> _Dataset_:

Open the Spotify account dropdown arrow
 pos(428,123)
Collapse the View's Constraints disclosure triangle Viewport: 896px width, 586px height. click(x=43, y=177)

==

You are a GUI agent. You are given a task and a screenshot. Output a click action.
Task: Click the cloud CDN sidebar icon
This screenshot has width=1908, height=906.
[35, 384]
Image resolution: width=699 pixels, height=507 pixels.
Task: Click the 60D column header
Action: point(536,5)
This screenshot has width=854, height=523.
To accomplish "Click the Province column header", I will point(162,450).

--

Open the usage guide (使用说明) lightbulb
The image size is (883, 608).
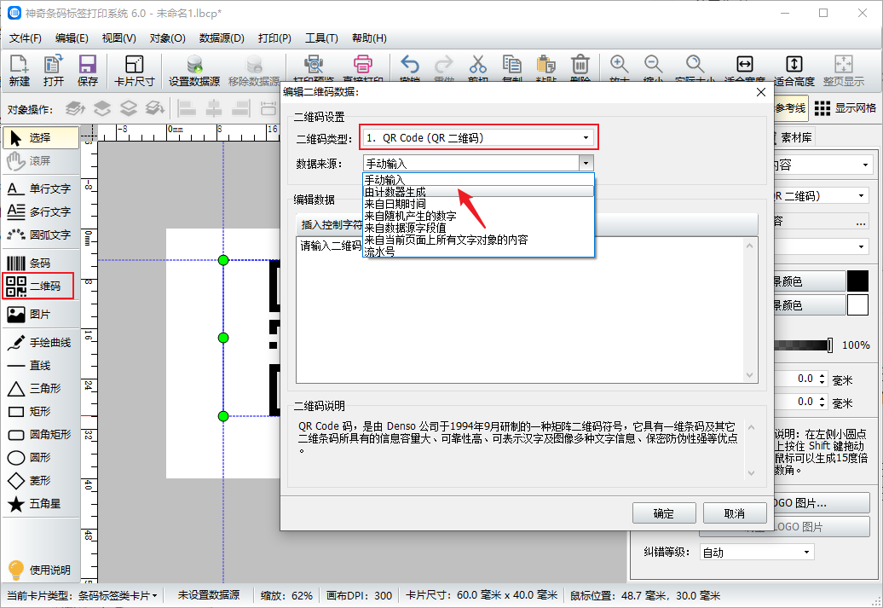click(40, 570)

> _Exercise prompt_: Could you write out, exactly as they stand, only the lines above that begin at the line with "Open the Spotify account dropdown arrow" and stop after the line with "Collapse the View's"?

> _Response for this exercise_:
Open the Spotify account dropdown arrow
 pos(428,123)
Collapse the View's Constraints disclosure triangle Viewport: 896px width, 586px height. click(x=43, y=177)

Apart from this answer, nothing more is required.